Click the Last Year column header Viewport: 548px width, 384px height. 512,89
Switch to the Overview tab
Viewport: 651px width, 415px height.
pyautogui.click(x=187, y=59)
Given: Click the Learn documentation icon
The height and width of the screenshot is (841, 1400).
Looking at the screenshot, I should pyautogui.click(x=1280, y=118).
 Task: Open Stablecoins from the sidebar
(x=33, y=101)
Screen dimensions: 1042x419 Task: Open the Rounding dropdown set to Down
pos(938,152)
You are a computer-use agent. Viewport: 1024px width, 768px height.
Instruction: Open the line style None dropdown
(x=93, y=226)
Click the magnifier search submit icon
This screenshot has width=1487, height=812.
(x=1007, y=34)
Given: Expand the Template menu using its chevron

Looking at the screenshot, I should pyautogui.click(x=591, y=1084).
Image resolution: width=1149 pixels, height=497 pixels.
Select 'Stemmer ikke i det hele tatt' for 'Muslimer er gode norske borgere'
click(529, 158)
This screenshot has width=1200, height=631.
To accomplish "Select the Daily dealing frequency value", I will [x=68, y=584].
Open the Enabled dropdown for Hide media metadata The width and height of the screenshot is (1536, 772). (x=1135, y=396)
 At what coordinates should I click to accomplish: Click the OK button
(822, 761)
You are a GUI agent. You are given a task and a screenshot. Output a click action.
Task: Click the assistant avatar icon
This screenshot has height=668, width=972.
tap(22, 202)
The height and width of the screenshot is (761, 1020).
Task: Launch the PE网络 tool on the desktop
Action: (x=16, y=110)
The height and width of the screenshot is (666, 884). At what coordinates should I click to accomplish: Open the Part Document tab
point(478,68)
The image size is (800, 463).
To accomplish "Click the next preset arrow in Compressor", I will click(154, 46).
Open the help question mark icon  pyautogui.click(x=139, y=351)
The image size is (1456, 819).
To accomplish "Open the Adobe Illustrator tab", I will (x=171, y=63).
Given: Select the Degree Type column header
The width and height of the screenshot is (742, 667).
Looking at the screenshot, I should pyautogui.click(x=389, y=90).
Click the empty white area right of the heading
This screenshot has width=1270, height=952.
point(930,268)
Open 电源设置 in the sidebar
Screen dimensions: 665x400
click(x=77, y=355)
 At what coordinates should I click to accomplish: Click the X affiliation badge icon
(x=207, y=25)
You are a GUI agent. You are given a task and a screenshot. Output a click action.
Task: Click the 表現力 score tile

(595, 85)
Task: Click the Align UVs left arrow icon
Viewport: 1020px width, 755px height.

━━━━━━━━

All the data above is to be given again, exactly.

Click the Last Year column header Viewport: 548px width, 384px height. 512,89
Switch to the Overview tab
Viewport: 651px width, 415px height.
pyautogui.click(x=187, y=59)
Given: Click the Learn documentation icon
The height and width of the screenshot is (841, 1400).
Looking at the screenshot, I should pyautogui.click(x=1280, y=118).
 Task: Open Stablecoins from the sidebar
(x=33, y=101)
Screen dimensions: 1042x419 Task: Open the Rounding dropdown set to Down
pos(938,152)
You are a computer-use agent. Viewport: 1024px width, 768px height.
Instruction: Open the line style None dropdown
(x=93, y=226)
Click the magnifier search submit icon
This screenshot has width=1487, height=812.
(x=1007, y=34)
Given: Expand the Template menu using its chevron

Looking at the screenshot, I should pyautogui.click(x=591, y=1084).
Image resolution: width=1149 pixels, height=497 pixels.
Select 'Stemmer ikke i det hele tatt' for 'Muslimer er gode norske borgere'
click(529, 158)
This screenshot has width=1200, height=631.
To accomplish "Select the Daily dealing frequency value", I will [x=68, y=584].
Open the Enabled dropdown for Hide media metadata The width and height of the screenshot is (1536, 772). (x=1135, y=396)
 At what coordinates should I click to accomplish: Click the OK button
(822, 761)
You are a GUI agent. You are given a task and a screenshot. Output a click action.
Task: Click the assistant avatar icon
This screenshot has height=668, width=972.
tap(22, 202)
The height and width of the screenshot is (761, 1020).
Task: Launch the PE网络 tool on the desktop
Action: (x=16, y=110)
The height and width of the screenshot is (666, 884). At what coordinates should I click to accomplish: Open the Part Document tab
point(478,68)
The image size is (800, 463).
To accomplish "Click the next preset arrow in Compressor", I will click(154, 46).
Open the help question mark icon  pyautogui.click(x=139, y=351)
The image size is (1456, 819).
To accomplish "Open the Adobe Illustrator tab", I will (x=171, y=63).
Given: Select the Degree Type column header
The width and height of the screenshot is (742, 667).
Looking at the screenshot, I should pyautogui.click(x=389, y=90).
Click the empty white area right of the heading
This screenshot has width=1270, height=952.
point(930,268)
Open 电源设置 in the sidebar
Screen dimensions: 665x400
click(x=77, y=355)
 At what coordinates should I click to accomplish: Click the X affiliation badge icon
(x=207, y=25)
You are a GUI agent. You are given a task and a screenshot. Output a click action.
Task: Click the 表現力 score tile

(595, 85)
Task: Click the Align UVs left arrow icon
Viewport: 1020px width, 755px height.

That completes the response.